TAX TIP No. 33
What do teachers, divorcees and people paying off student loans have in common? Tax breaks without itemizing.
These filers, along with other taxpayers who fit into special categories, might be able to claim at least one of the dozen-plus deductions found directly on Form 1040. There's no need to complete Schedule A, with its percentage-of-income thresholds and deduction phaseouts.
Adjustments, not deductions
Officially, these breaks are identified as adjustments to your income. But they are popularly referred to as above-the-line deductions because you subtract them on Page 1 of your 1040, just above the page's last line -- No. 37 on the 2007 return -- where you enter your adjusted gross income, or AGI.
Taking these deductions will reduce your AGI, which in most cases directly cuts your overall tax bill because figuring your AGI is the first step in arriving at your final taxable income amount. The less taxable income, the less you'll owe the Internal Revenue Service.
While you don't have to hassle with Schedule A, a few above-the-line tax breaks do require you to fill out another IRS form or work sheet. Still, that's a relatively small time commitment to shave some dollars off your tax bill.
Popular adjustments back on form
There's even better news for some eligible taxpayers this filing season. A couple of the more popular adjustments -- classroom supplies bought by teachers and tuition and fees paid by students -- are back on the form. Last year, because Congress took too long to reauthorize them, the IRS wasn't able to get them on the forms. That meant taxpayers had to take extra care in claiming them. But on the 2007 form, they're back in black and white and easy to locate.
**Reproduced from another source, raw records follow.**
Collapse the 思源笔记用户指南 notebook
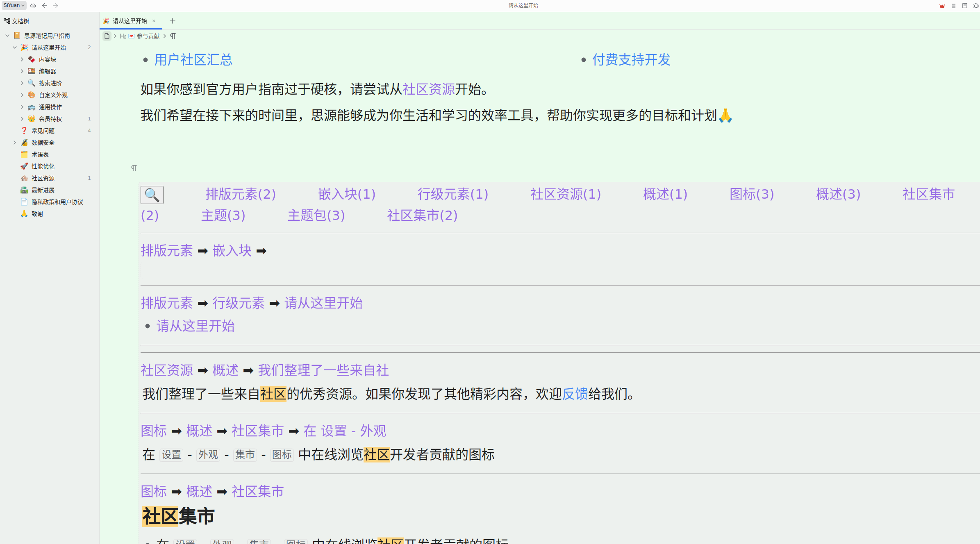 tap(7, 36)
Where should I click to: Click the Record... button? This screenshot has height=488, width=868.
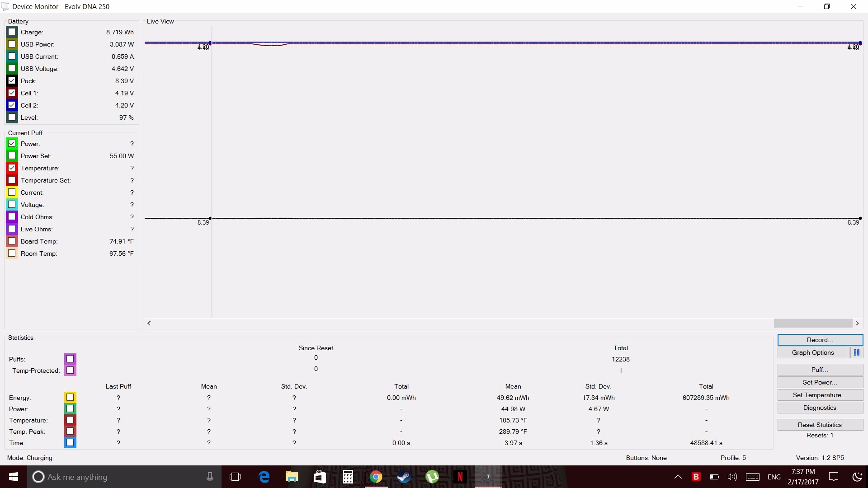pyautogui.click(x=820, y=340)
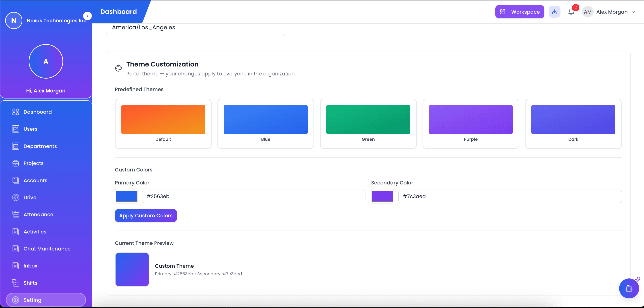The image size is (644, 308).
Task: Click the notification bell icon
Action: [571, 12]
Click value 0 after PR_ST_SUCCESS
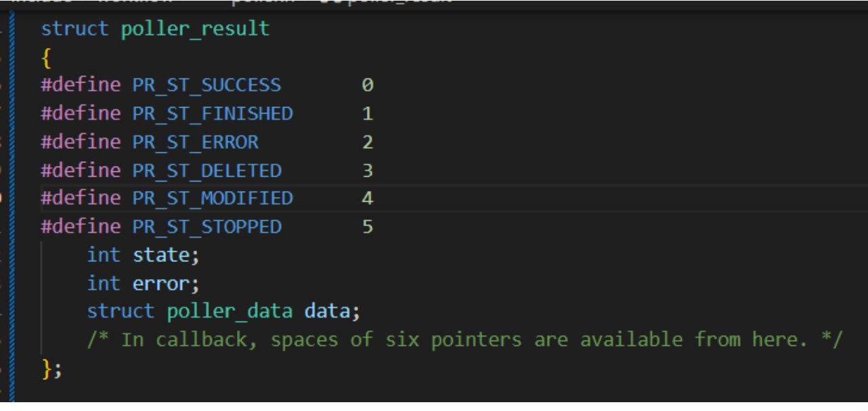The image size is (868, 411). 368,85
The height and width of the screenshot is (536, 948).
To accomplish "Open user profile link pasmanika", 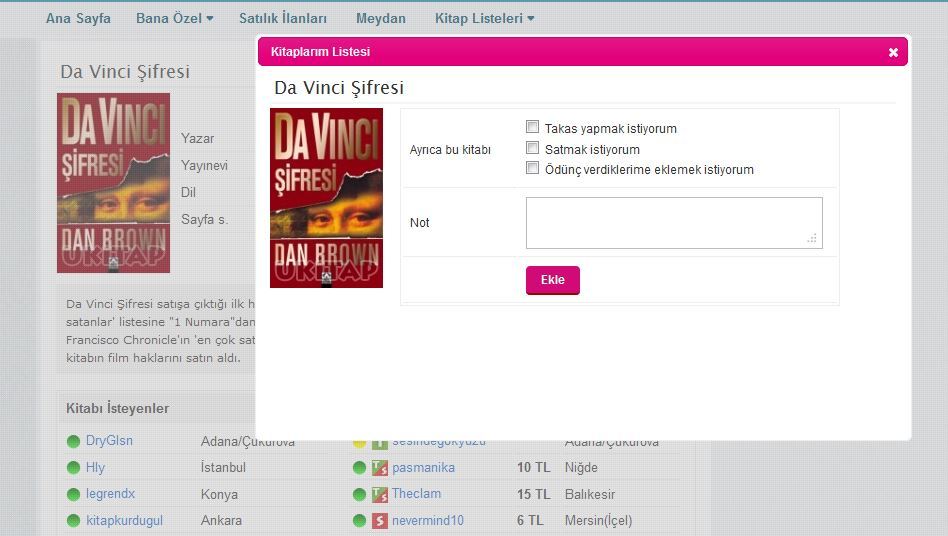I will (423, 468).
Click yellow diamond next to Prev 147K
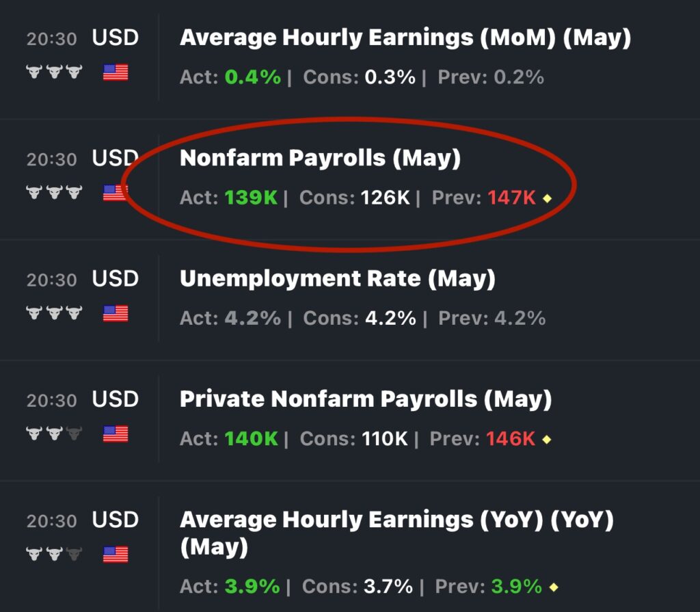700x612 pixels. point(547,198)
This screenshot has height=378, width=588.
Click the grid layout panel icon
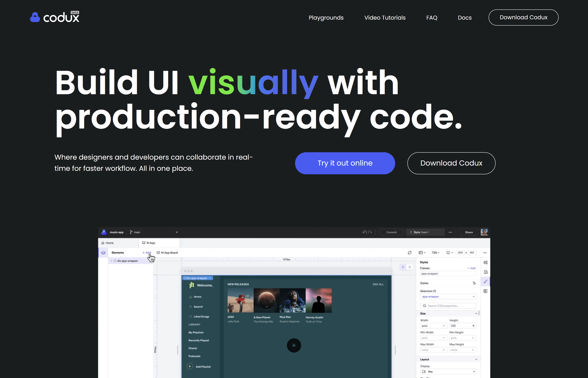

Listed below, in the order in which they appear on lines 23 through 36 of the 2007 Form 1040, are those and the rest of the above-the-line deductions.
1. Educator expenses. With the educators' expenses deduction, teachers and other public and private school system employees can subtract up to $250 they spent on classroom supplies. The amount is relatively small, but because it's an above-the-line deduction, there's no need to meet the 2 percent of AGI limit that would be required if these expenses were itemized on Schedule A as miscellaneous workplace deductions. So, more taxpayers should be able to claim at least some of their school-related expenditures right on line 23.
2. Certain business expenses. Unreimbursed business expenses also usually appear on Schedule A as a miscellaneous deduction. But some taxpayers get to claim their work-related costs as above-the-line deductions on line 24 without worrying about a percentage threshold; they are military reservists, performing artists and fee-basis government officials. Although this collection sounds more like the cast of an avant-garde foreign-language film than related taxpayers, lawmakers have deemed that anyone who falls into one of these categories deserves special tax treatment.